Within the records below, filter for lines carrying the word "right" and copy them.

◇ ◇ ◇ ◇ ◇ ◇ ◇

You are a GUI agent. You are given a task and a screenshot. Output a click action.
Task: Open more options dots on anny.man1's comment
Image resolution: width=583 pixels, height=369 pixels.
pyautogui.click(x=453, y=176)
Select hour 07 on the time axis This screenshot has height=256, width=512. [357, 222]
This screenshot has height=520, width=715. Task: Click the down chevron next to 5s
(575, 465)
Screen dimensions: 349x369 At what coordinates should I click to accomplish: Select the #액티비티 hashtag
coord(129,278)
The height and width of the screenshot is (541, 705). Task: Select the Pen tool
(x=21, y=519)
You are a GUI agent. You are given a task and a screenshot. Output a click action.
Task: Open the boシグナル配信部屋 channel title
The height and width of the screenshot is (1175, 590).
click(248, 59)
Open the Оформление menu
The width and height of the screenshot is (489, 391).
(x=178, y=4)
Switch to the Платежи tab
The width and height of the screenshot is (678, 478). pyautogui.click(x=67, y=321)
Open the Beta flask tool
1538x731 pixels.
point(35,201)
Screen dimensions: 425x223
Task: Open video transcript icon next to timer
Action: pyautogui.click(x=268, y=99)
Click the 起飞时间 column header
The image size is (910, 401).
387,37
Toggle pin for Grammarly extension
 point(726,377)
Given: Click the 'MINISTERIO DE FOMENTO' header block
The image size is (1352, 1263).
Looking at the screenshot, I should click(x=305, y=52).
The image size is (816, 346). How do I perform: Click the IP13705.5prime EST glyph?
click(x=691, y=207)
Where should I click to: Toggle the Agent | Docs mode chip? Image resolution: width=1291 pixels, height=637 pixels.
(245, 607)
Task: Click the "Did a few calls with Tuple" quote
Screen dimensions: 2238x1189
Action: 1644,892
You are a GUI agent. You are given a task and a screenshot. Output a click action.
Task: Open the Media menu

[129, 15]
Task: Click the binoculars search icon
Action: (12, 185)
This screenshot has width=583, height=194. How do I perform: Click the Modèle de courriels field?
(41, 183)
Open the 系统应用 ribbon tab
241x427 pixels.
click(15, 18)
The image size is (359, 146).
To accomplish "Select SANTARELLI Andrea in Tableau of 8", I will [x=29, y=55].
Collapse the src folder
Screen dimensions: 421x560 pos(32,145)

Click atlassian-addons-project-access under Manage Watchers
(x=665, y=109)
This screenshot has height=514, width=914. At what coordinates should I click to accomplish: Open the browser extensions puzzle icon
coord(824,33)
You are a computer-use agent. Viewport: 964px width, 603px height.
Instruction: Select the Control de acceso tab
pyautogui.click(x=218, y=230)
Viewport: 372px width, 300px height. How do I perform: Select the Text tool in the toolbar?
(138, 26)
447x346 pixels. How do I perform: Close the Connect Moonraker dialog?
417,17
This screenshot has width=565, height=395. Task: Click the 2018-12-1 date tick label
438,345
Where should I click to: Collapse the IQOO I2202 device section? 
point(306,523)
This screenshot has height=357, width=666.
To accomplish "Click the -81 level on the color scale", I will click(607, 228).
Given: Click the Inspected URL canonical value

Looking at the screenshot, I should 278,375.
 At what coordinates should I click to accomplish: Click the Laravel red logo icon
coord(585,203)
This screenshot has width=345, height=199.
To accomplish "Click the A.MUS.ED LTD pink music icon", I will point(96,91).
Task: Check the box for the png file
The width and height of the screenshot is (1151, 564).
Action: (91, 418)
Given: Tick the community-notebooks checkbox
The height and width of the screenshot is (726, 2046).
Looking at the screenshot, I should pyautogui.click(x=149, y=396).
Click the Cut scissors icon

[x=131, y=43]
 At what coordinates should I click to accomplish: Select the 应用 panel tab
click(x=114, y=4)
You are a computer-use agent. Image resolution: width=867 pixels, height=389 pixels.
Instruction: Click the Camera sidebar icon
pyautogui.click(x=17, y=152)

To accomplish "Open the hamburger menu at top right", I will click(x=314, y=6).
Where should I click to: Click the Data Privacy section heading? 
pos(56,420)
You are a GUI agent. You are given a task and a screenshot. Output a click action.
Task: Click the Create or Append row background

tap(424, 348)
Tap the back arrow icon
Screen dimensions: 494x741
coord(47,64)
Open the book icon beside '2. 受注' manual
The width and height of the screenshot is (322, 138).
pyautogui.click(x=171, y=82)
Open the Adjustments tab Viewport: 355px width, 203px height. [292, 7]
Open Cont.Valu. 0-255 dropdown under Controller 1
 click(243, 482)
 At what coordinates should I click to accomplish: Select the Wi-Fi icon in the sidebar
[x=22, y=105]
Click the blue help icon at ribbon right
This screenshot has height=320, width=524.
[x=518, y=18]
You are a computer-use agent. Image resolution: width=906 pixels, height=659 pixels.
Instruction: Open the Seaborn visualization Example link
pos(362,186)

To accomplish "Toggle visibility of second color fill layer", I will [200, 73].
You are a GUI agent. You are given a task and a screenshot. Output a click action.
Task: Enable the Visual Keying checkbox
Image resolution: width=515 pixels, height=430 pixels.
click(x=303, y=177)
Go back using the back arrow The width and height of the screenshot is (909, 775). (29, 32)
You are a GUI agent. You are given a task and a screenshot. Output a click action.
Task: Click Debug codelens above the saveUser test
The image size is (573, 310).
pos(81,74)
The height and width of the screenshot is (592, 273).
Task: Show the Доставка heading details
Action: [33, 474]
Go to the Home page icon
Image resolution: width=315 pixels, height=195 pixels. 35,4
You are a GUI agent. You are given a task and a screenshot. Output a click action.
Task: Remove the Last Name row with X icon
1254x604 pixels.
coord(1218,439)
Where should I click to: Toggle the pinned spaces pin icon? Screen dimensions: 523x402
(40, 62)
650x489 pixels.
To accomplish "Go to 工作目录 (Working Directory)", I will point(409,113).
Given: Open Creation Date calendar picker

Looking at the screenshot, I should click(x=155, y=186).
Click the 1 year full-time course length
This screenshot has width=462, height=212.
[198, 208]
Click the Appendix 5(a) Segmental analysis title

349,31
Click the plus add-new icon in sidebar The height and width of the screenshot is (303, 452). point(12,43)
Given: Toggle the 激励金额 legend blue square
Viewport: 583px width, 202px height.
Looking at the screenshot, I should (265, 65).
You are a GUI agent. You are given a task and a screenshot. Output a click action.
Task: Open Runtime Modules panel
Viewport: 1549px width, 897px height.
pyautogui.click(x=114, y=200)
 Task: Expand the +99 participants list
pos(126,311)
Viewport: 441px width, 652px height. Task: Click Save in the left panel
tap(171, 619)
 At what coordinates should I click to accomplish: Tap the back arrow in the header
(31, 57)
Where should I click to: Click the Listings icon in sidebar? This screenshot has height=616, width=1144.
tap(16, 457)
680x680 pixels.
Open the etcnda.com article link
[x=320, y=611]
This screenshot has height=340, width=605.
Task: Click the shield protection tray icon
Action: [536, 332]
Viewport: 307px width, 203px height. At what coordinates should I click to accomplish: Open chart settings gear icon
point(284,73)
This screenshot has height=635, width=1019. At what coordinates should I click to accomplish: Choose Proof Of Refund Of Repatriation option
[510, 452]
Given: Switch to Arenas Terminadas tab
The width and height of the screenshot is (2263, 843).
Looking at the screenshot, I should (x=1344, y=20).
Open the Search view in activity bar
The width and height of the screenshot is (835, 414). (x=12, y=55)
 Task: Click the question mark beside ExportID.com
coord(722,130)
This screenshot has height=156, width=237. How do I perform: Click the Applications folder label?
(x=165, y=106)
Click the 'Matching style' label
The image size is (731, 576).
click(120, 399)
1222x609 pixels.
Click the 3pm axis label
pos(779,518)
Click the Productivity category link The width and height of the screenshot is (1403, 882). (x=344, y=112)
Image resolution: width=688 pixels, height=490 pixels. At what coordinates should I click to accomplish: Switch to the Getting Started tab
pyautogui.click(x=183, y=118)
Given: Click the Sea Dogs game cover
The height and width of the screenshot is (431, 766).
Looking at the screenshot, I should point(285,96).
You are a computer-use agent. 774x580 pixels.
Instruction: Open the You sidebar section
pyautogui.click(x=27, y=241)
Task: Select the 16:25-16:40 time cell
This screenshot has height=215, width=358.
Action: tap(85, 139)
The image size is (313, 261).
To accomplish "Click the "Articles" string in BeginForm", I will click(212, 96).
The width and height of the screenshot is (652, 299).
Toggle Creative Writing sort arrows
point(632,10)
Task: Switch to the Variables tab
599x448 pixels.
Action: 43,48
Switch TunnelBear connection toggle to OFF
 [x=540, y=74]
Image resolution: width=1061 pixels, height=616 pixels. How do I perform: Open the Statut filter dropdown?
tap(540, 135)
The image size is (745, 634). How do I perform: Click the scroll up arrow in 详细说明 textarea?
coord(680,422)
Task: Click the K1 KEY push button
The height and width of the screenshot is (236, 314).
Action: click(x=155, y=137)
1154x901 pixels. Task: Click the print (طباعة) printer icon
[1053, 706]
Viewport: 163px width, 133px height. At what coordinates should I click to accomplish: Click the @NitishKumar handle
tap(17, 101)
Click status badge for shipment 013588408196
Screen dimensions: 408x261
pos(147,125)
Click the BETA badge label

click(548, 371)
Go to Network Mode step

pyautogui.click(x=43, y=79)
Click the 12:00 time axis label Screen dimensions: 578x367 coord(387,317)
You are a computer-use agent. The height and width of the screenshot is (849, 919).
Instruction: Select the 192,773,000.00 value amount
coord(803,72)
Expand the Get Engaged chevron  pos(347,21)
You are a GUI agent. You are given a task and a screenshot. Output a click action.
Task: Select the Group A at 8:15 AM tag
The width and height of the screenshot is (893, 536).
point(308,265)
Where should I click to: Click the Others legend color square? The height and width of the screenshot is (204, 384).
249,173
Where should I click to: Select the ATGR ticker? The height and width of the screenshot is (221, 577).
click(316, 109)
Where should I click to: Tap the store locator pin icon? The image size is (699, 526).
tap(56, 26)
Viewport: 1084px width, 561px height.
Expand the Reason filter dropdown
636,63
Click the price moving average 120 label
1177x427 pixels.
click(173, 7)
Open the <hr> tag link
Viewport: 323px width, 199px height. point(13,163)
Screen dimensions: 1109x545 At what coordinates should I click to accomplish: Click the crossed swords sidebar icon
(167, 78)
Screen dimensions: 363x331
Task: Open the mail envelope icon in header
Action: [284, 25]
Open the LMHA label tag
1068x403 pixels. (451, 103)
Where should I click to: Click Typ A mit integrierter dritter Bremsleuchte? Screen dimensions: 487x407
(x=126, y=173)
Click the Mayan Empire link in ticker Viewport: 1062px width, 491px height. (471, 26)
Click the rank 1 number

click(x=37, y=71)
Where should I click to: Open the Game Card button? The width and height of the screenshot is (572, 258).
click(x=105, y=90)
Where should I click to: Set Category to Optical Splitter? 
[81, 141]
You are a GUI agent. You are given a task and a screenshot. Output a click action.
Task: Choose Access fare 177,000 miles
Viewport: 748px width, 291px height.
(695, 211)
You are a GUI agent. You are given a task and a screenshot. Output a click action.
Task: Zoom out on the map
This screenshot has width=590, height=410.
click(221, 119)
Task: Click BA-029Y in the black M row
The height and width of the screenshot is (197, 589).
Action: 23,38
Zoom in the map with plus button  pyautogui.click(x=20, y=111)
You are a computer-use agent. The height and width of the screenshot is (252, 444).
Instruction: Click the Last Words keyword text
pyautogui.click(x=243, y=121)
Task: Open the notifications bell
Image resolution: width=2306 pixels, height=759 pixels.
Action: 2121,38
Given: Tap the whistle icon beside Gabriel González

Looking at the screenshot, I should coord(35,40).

◇ ◇ ◇ ◇ ◇ ◇ ◇

SOLUTION FOR THIS TASK
To accomplish "Open the hamburger menu at top right", I will click(x=314, y=6).
Click the blue help icon at ribbon right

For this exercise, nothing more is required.